PROBLEM STATEMENT: Please gather every line below that contains the word "wall", and copy each of them out in full.

========================================

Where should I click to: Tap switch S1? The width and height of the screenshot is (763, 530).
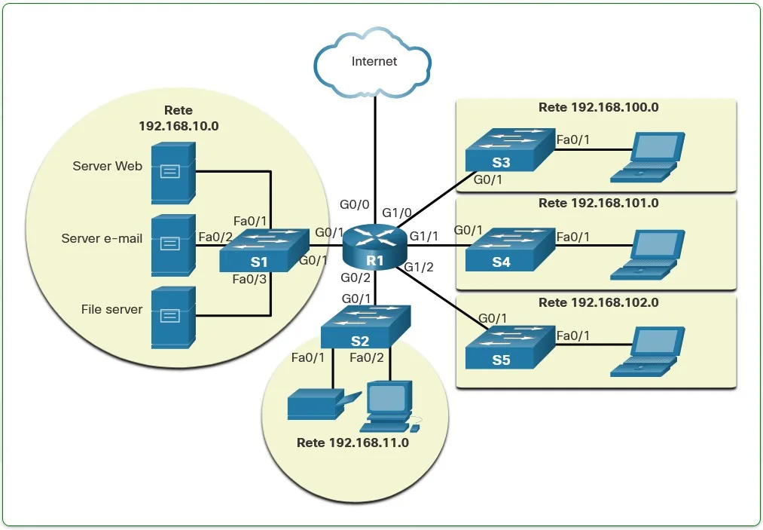pos(264,251)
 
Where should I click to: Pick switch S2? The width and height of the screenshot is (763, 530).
pos(365,327)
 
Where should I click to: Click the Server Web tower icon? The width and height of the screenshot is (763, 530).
pos(174,173)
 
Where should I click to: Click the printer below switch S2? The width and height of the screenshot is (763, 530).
pos(316,404)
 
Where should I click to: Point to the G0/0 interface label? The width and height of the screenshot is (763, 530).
pos(355,205)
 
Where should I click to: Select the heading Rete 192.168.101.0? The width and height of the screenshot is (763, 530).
pos(598,204)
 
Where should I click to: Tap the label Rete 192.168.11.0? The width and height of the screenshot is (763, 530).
pos(353,443)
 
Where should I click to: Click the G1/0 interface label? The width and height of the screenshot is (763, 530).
pos(398,213)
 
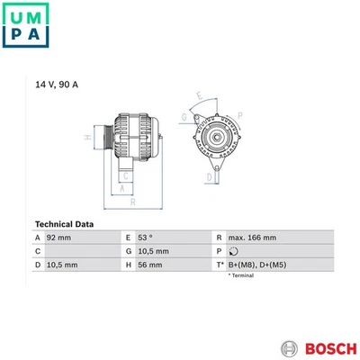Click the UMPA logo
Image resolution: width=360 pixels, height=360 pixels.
(25, 25)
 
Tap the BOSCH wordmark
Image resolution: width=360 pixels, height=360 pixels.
(331, 349)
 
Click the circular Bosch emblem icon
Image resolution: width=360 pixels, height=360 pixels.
(290, 349)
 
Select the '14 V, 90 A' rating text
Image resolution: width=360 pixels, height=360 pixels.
(57, 85)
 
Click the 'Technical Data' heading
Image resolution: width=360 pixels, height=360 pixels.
(64, 224)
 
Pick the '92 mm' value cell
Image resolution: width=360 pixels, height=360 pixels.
(58, 238)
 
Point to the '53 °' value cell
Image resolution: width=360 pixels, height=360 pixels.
(145, 238)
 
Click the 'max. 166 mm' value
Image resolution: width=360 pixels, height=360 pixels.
(252, 238)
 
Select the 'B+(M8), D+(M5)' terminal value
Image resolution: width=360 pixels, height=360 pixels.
(257, 265)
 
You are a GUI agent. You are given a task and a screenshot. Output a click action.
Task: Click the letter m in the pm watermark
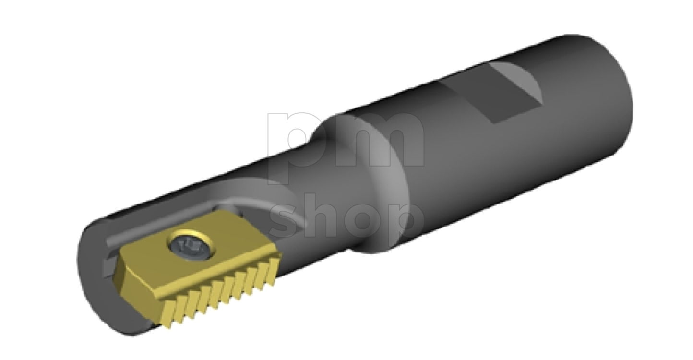click(379, 139)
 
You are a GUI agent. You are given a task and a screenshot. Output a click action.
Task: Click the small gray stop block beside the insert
click(108, 268)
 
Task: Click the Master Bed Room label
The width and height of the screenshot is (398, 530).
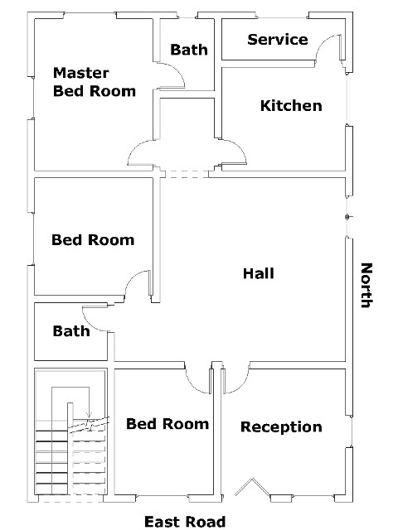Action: click(x=95, y=82)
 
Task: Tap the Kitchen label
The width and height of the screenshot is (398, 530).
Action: click(x=291, y=106)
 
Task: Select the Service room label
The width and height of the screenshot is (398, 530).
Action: click(x=278, y=40)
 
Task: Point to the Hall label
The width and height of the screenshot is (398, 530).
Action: click(x=259, y=273)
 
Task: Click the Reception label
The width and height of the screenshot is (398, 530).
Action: click(x=281, y=426)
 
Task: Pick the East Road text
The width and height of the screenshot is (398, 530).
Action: click(x=185, y=522)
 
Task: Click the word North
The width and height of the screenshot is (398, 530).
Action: click(x=366, y=285)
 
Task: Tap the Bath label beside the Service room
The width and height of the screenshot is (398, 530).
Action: click(x=189, y=50)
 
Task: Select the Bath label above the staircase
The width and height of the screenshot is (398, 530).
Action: click(x=71, y=331)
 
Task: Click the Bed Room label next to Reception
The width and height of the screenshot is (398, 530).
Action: click(x=167, y=424)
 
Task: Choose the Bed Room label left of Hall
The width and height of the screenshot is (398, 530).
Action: click(x=93, y=240)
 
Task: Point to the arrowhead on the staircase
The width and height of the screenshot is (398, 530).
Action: click(x=89, y=415)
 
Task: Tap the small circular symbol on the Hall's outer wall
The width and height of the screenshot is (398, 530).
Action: click(x=347, y=217)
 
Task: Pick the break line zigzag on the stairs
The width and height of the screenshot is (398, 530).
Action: click(x=89, y=424)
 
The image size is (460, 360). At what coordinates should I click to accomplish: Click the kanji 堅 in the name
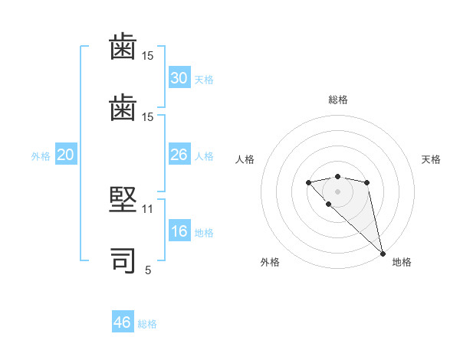pos(123,201)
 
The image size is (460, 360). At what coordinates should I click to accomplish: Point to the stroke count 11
pos(148,208)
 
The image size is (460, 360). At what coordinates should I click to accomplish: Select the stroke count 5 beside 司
pos(148,270)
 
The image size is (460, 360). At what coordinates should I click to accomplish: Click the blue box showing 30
pos(179,78)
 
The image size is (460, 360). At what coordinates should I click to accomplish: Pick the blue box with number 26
pos(179,155)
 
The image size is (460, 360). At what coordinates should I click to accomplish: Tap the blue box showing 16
pos(179,232)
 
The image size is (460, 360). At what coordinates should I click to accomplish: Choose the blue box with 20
pos(66,155)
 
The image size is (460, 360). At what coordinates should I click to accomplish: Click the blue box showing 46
pos(123,322)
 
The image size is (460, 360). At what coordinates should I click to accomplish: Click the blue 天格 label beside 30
pos(204,80)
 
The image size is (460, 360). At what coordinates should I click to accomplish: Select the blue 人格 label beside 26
pos(204,156)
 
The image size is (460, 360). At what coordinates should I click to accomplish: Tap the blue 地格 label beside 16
pos(204,233)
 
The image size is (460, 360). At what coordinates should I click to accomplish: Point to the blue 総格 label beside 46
pos(147,324)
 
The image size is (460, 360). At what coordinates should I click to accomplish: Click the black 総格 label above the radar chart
pos(337,100)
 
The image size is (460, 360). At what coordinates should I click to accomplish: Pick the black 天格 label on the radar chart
pos(431,159)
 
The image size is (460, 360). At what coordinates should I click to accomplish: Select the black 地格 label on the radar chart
pos(402,262)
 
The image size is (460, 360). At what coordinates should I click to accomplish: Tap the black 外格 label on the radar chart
pos(270,262)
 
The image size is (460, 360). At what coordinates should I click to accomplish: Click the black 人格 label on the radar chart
pos(245,159)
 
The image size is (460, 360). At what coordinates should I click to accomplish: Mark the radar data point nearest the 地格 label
pos(383,253)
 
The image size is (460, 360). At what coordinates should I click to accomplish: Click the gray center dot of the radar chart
pos(337,191)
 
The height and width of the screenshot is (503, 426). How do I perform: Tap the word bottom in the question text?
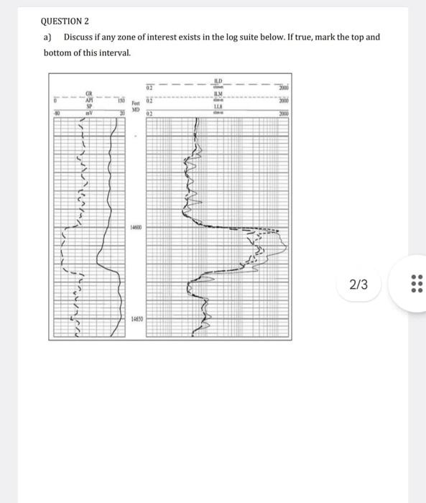point(55,52)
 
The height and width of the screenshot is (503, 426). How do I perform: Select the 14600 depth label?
point(136,226)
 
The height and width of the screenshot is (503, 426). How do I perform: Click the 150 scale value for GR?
point(121,101)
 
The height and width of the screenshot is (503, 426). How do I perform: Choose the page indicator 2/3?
point(358,285)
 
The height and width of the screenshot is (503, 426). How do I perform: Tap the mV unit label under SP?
point(89,113)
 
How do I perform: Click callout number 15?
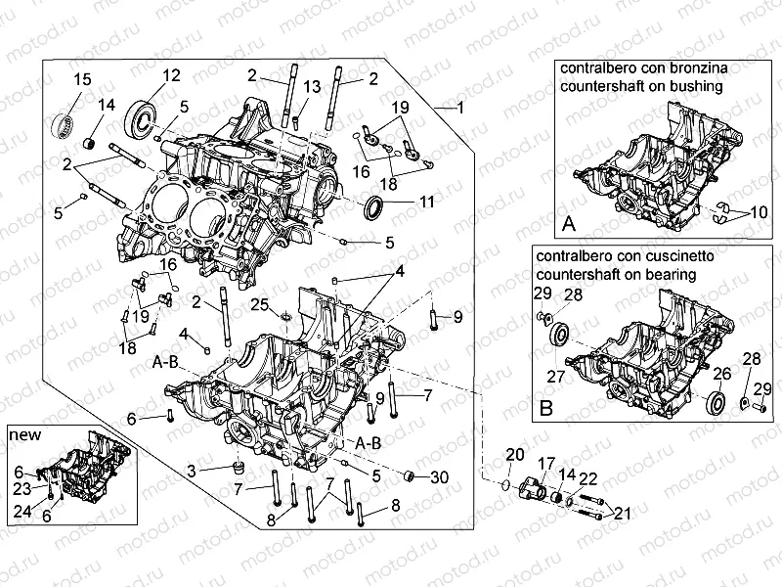(x=82, y=79)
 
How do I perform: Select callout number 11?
(x=426, y=203)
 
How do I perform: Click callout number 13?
(x=311, y=87)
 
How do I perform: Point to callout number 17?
(x=545, y=463)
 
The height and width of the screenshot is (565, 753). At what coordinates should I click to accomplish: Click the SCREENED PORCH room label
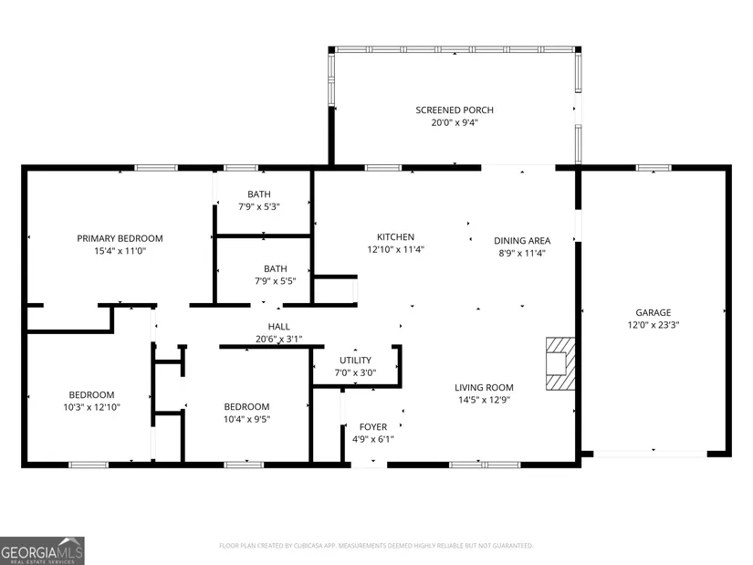tap(455, 110)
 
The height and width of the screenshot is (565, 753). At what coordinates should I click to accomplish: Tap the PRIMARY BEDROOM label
tap(120, 238)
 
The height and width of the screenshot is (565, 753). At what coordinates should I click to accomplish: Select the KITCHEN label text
tap(395, 236)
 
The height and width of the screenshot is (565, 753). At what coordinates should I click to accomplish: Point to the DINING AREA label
tap(522, 241)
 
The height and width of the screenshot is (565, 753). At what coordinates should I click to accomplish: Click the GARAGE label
tap(654, 312)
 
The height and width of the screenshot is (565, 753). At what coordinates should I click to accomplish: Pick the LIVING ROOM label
tap(484, 387)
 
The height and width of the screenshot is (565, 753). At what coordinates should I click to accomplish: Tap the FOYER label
tap(373, 426)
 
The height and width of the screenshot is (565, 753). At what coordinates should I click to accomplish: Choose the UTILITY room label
tap(355, 360)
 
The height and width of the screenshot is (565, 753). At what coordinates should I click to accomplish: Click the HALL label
tap(278, 327)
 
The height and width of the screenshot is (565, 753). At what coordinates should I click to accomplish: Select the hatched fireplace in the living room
tap(560, 363)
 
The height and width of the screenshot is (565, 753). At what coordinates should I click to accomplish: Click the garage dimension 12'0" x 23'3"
tap(654, 325)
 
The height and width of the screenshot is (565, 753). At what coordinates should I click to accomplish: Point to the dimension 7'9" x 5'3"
tap(259, 206)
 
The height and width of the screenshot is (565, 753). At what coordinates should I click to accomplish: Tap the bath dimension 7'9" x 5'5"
tap(275, 281)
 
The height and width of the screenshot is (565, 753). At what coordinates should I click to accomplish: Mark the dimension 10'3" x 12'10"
tap(91, 407)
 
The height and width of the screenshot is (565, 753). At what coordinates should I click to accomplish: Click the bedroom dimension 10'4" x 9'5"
tap(246, 419)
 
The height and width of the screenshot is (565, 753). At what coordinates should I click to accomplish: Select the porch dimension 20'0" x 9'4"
tap(455, 122)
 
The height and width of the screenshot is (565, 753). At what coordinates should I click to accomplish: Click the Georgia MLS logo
tap(42, 550)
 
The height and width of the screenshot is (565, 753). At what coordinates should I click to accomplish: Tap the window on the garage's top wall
tap(654, 168)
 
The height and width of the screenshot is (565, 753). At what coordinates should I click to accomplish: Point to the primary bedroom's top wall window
tap(155, 168)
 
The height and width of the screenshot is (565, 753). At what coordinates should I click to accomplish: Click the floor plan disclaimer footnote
tap(376, 546)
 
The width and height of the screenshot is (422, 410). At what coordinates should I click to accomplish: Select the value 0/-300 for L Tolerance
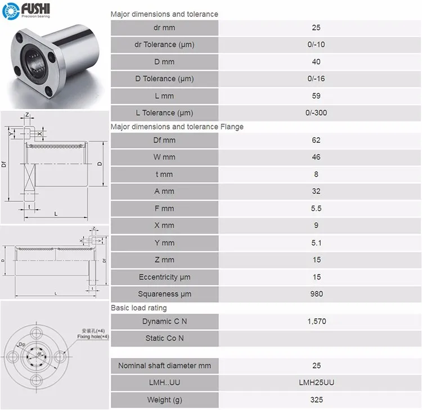tap(316, 112)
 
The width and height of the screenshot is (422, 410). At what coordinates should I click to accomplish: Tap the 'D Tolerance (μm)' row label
tap(164, 79)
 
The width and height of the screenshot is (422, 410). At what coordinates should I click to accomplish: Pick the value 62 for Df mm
tap(316, 140)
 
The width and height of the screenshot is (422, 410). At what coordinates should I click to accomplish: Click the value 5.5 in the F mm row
tap(316, 208)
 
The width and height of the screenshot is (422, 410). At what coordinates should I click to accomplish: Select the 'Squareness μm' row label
tap(164, 294)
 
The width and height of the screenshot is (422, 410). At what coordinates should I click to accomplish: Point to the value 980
tap(316, 294)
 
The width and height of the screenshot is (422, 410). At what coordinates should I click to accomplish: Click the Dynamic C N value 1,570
tap(316, 321)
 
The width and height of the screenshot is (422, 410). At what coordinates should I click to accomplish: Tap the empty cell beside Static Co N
tap(316, 338)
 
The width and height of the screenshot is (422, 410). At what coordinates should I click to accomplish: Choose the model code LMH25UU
tap(316, 382)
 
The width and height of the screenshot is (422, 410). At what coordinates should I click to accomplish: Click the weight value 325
tap(316, 400)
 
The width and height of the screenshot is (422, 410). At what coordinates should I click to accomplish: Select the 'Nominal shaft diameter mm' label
tap(164, 366)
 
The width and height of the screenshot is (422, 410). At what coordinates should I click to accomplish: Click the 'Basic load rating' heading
tap(138, 308)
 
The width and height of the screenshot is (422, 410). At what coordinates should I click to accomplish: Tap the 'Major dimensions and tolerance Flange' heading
tap(177, 127)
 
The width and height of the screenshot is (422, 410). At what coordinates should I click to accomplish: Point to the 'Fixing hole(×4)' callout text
tap(93, 336)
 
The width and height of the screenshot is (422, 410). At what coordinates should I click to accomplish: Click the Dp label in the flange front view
tap(22, 344)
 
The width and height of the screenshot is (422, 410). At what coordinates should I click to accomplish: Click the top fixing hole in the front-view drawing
tap(38, 328)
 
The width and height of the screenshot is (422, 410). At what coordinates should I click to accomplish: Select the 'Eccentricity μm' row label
tap(164, 277)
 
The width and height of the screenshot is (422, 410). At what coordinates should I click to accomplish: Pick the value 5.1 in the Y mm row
tap(316, 242)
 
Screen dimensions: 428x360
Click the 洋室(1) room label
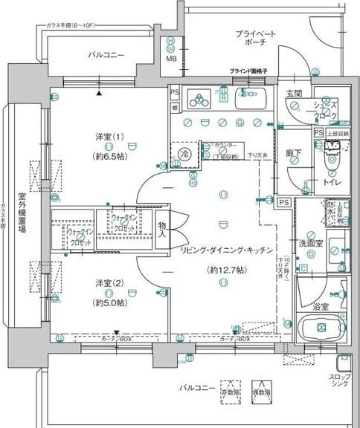tap(109, 138)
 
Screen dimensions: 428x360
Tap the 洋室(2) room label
tap(109, 284)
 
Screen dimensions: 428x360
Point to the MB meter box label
tap(171, 59)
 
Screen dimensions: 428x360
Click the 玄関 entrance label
tap(294, 94)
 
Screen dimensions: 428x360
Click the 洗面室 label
tap(309, 243)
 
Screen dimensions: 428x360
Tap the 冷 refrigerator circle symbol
tap(184, 154)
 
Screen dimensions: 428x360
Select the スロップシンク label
tap(343, 382)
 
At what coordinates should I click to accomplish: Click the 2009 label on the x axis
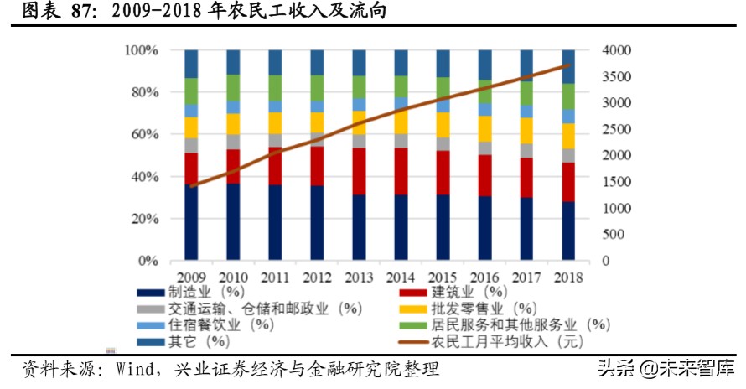[192, 276]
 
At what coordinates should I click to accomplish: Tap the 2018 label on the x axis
[568, 276]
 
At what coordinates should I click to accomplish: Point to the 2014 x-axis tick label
[401, 276]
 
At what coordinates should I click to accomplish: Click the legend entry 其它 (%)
[199, 341]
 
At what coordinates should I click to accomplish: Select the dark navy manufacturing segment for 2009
[192, 222]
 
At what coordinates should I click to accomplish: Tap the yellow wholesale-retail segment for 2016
[484, 128]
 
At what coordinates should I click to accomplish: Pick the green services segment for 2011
[275, 88]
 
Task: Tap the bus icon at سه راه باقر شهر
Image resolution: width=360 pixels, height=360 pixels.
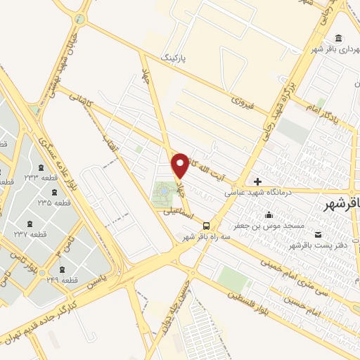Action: click(206, 226)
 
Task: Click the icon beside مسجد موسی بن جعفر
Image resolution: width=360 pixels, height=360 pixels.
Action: click(268, 214)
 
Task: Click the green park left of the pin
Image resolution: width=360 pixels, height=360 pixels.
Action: click(162, 191)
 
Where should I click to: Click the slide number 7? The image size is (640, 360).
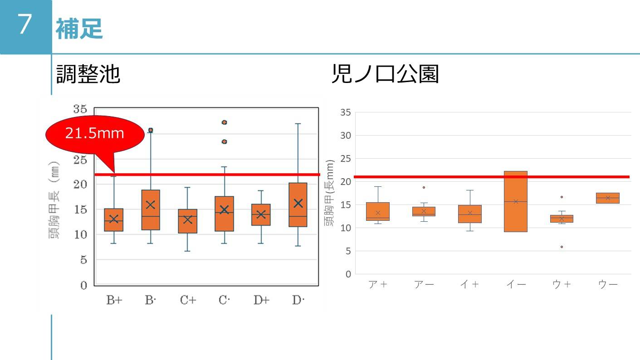pyautogui.click(x=25, y=25)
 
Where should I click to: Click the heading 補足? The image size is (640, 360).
pyautogui.click(x=79, y=29)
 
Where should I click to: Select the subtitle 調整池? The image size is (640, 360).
pyautogui.click(x=88, y=73)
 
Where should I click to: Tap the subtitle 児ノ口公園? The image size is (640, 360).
pyautogui.click(x=385, y=73)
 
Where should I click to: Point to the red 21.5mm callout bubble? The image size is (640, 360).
pyautogui.click(x=94, y=134)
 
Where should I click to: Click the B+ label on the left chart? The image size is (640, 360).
pyautogui.click(x=114, y=300)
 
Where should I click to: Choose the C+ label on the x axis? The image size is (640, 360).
pyautogui.click(x=187, y=300)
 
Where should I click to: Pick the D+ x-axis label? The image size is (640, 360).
pyautogui.click(x=261, y=300)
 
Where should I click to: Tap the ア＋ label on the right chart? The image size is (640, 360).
pyautogui.click(x=377, y=285)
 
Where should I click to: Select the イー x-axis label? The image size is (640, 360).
pyautogui.click(x=516, y=285)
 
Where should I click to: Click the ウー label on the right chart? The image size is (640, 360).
pyautogui.click(x=608, y=285)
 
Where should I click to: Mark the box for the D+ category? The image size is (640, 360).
pyautogui.click(x=261, y=214)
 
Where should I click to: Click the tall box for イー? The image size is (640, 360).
pyautogui.click(x=516, y=201)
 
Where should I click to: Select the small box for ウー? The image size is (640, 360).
pyautogui.click(x=608, y=198)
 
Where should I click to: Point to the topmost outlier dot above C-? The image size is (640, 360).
pyautogui.click(x=224, y=122)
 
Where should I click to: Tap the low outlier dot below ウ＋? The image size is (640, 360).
pyautogui.click(x=562, y=247)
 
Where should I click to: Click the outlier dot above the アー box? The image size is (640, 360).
pyautogui.click(x=424, y=187)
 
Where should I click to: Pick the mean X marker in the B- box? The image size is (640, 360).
pyautogui.click(x=151, y=204)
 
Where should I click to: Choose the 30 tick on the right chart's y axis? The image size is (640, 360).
pyautogui.click(x=345, y=136)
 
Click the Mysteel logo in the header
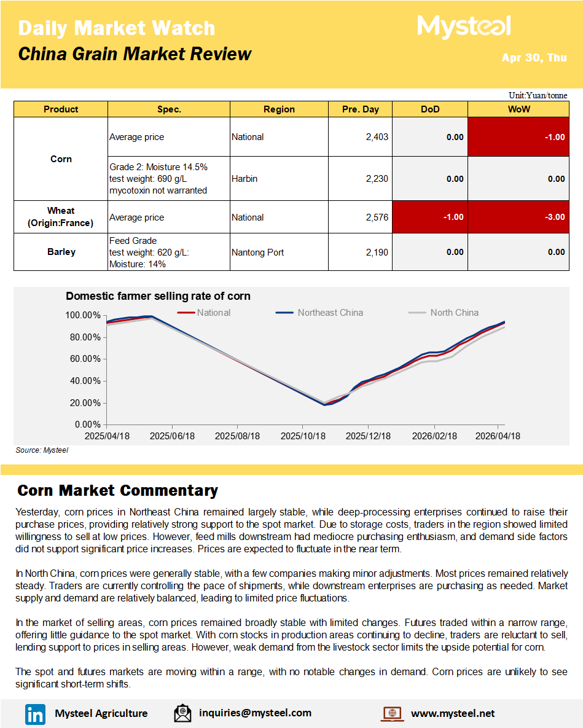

========================================

OUTPUT BELOW:
Task: Tap the small circular symbol on the Hall's outer wall
The height and width of the screenshot is (565, 753). At what coordinates should I click to accomplish: Tap the window on the garage's top wall
The height and width of the screenshot is (565, 753). At what coordinates should I click to accomplish: Point to the primary bedroom's top wall window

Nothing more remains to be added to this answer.